Naturalmente la vicenda finisce nel migliore dei modi, come sanno tutti coloro che negli anni Settanta hanno visto il film di Luciano Salce con Ugo Tognazzi, Monica Vitti, Barbara Bouchet e John Richardson o lo spettacolo con Alberto Lionello anche regista, Valeria Valeri, Lia Tanzi e Gabriele Carrara. In un perfetto scambio di coppie Gilberto riacchiappa la sua regina e l’aristogalletto se ne va con la bellona.

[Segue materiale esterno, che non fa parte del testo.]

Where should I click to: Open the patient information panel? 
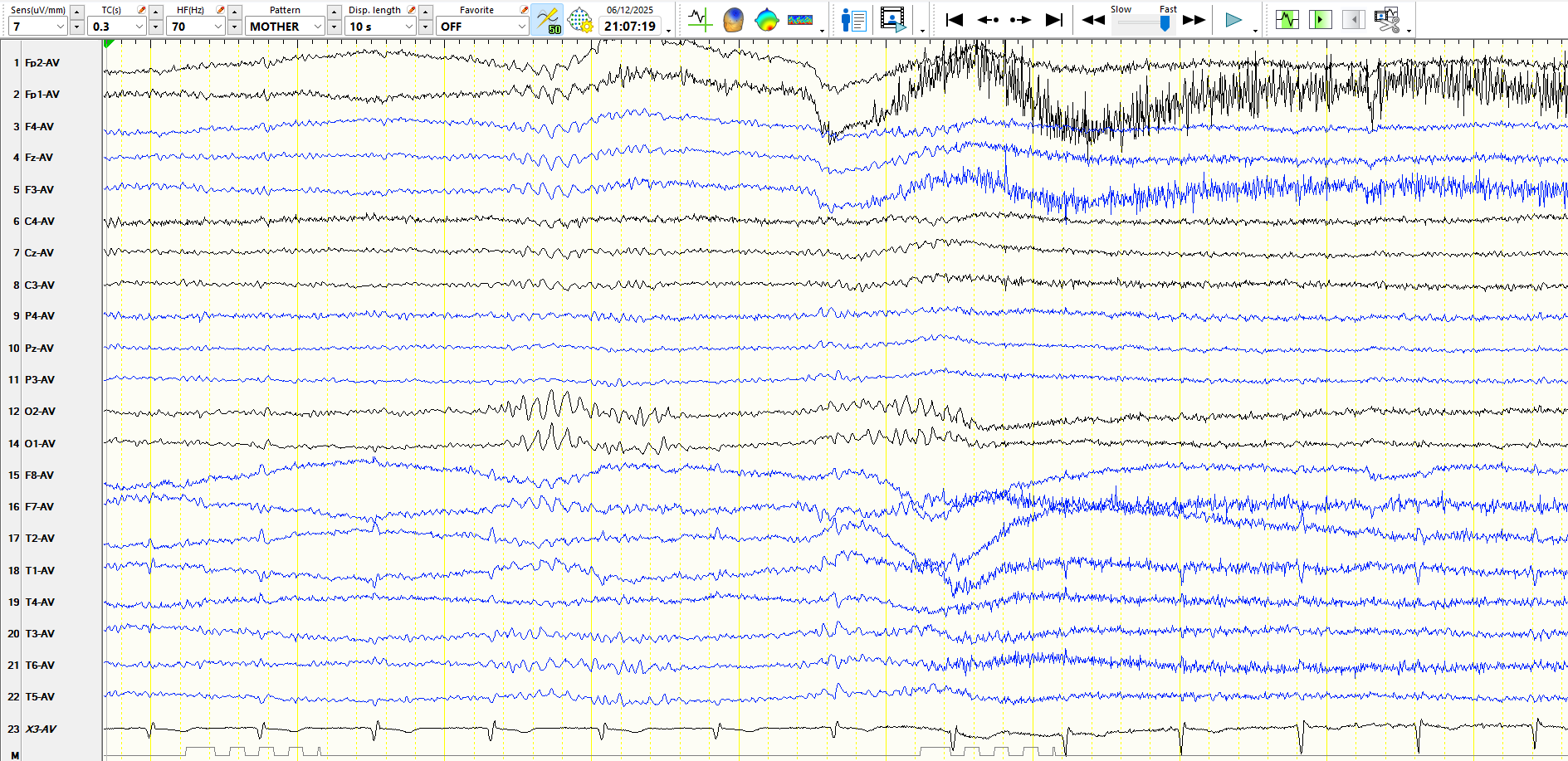pos(853,19)
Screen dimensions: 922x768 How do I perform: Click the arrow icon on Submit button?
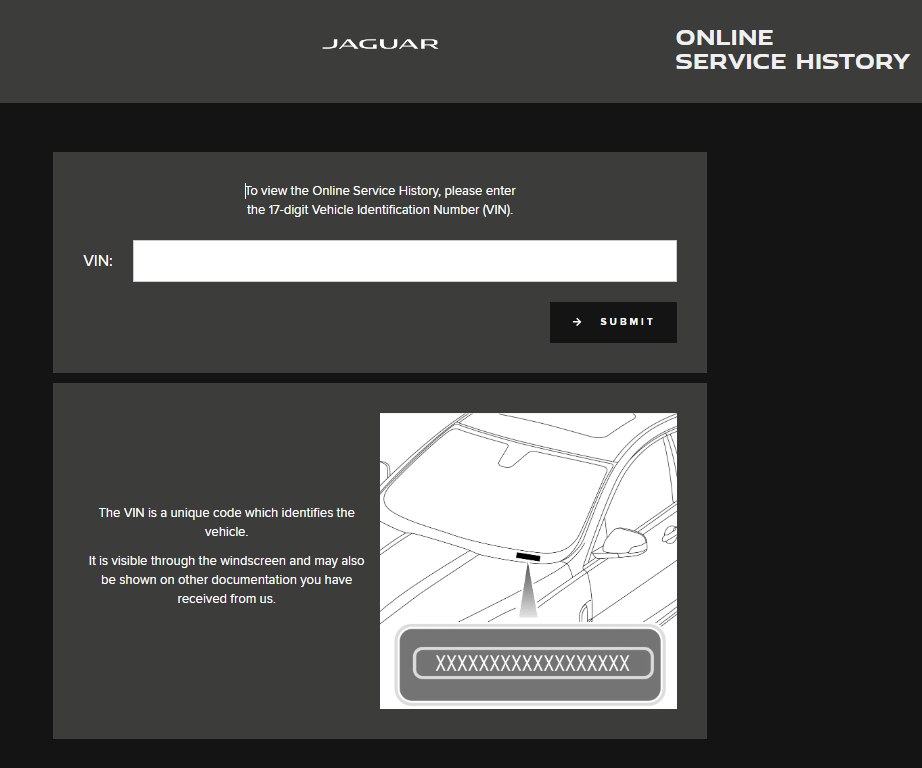[577, 322]
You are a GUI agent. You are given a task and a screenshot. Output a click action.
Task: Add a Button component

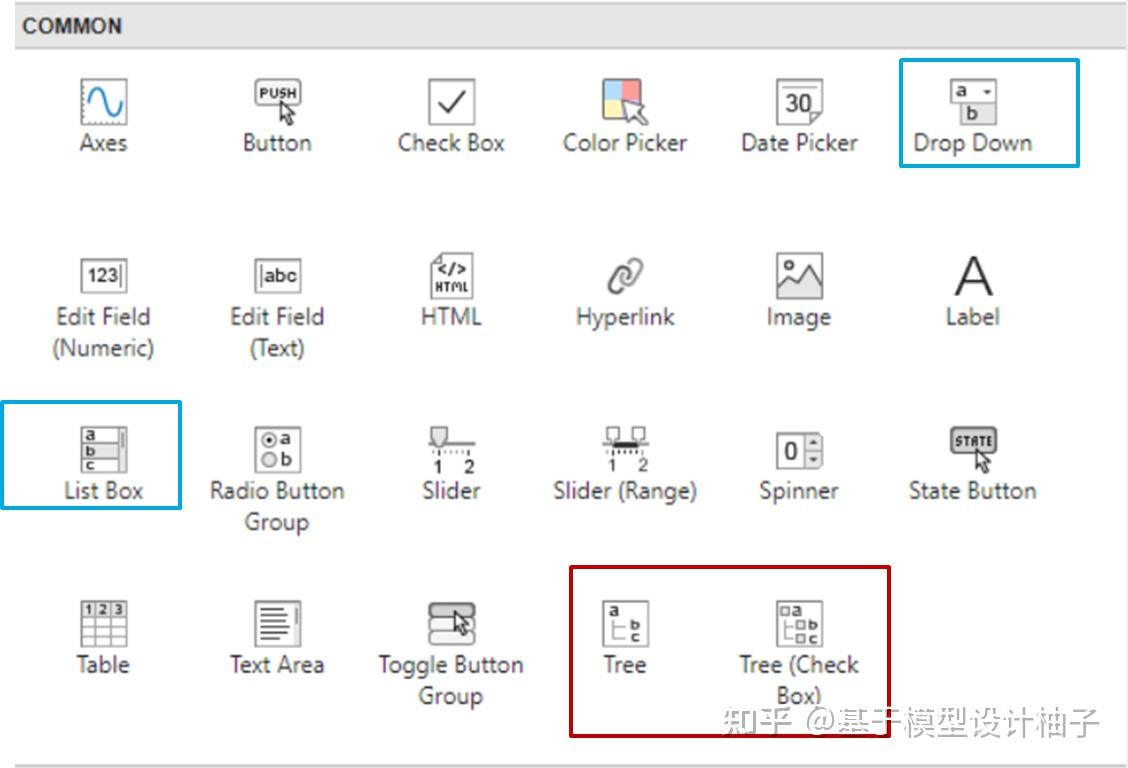click(x=277, y=100)
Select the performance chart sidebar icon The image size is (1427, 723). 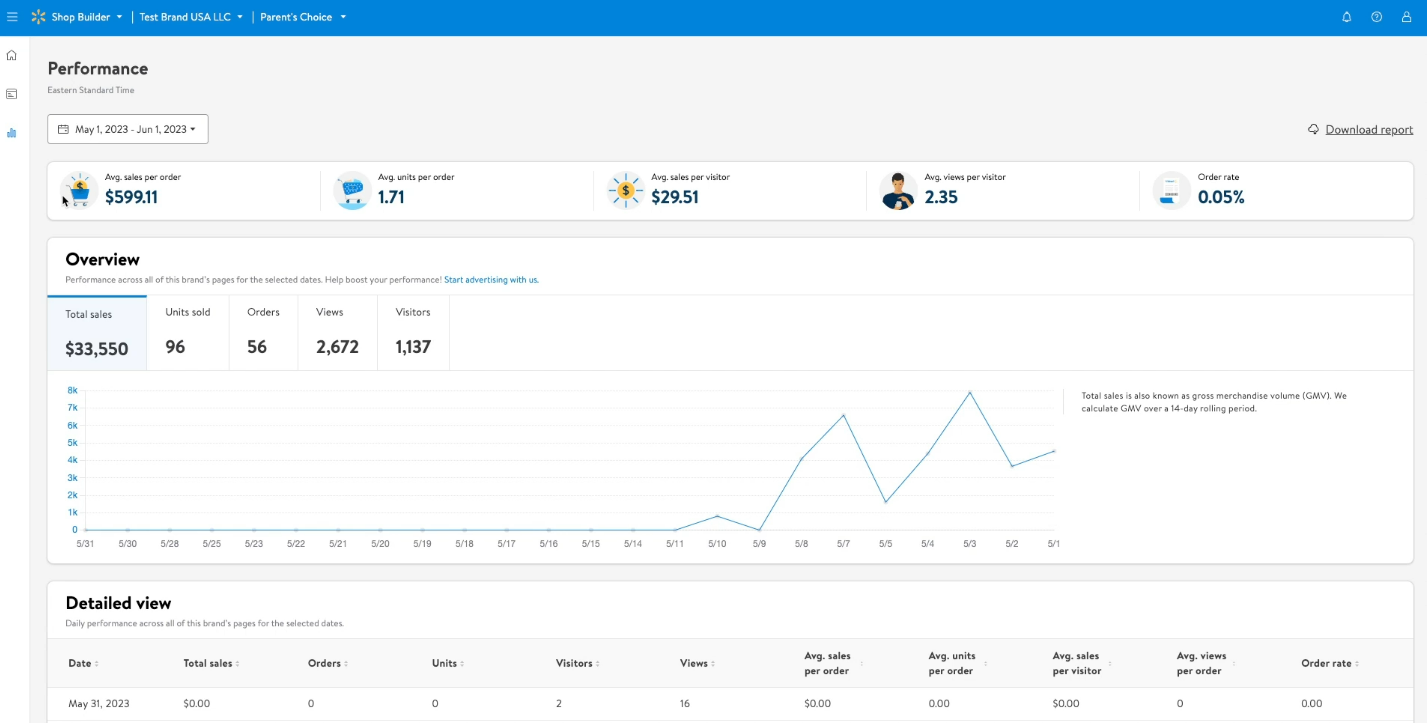(12, 132)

Ora, non solo gli interpreti hanno da essere molto ironici e anche teneri nei confronti dei loro personaggi ma alle due donne va un compito non semplicissimo: il pubblico naturalmente prova un debole per la segretaria e Lisa, che non può essere altrettanto sexy (altrimenti il gioco finisce all’istante), deve rendere credibile il fatto che né Gilberto e nemmeno l’amante scappino con la rivale. Quindi Carlotta Natoli ha da essere fascinosa non solo per la sua grazia muliebre ma perché simpatica, buffa, divertente, spiritosa. Anche la moglie riconquista il marito: e gli dice no e lo rifiuta ed è gelosa e lo rivuole, insomma tutto quel tira e molla, vado via ma resto qua, ti lascio e ti tengo, ti detesto amore mio, che caratterizza l’illogica e imprevedibile meraviglia della femminilità. Beatrice Schiaffino fa l’oca giuliva, la vamp svampita, spontanea e senza malizia nella sua sensualità esagerata e ingenua come un cartone animato. Le due attrici sono bravissime e Natoli, che all’inizio sembra quasi inerme di fronte all’esuberanza e alla brillantezza di Solfrizzi, una trottolina girata e rigirata dal capocomico, viene fuori alla distanza, sa che il personaggio sulla carta è costruito bene, un po’ di ritmo, un po’ di facce, smorfie e strabuzzamenti d’occhi, molta ironia e vola. Rigillo sta fra lo chic e lo sciocco come un nobile che per tutto il pranzo discettasse della disposizione delle posate a tavola o al cimitero del suo albero genealogico. Quasi rischia d’essere stucchevole più d’una zolletta di zucchero nella marmellata di fichi, ma rende la parte burlesca e scredita il personaggio lentamente (altrimenti non si capirebbe perché Lisa si sia invaghita d’un simile cicisbeo). Tutti questi equilibri, dettagli, attenzioni sono anche merito della regia di Claudio Greg Gregori, molto curata. Poi c’è Solfrizzi che fa quello che vuole.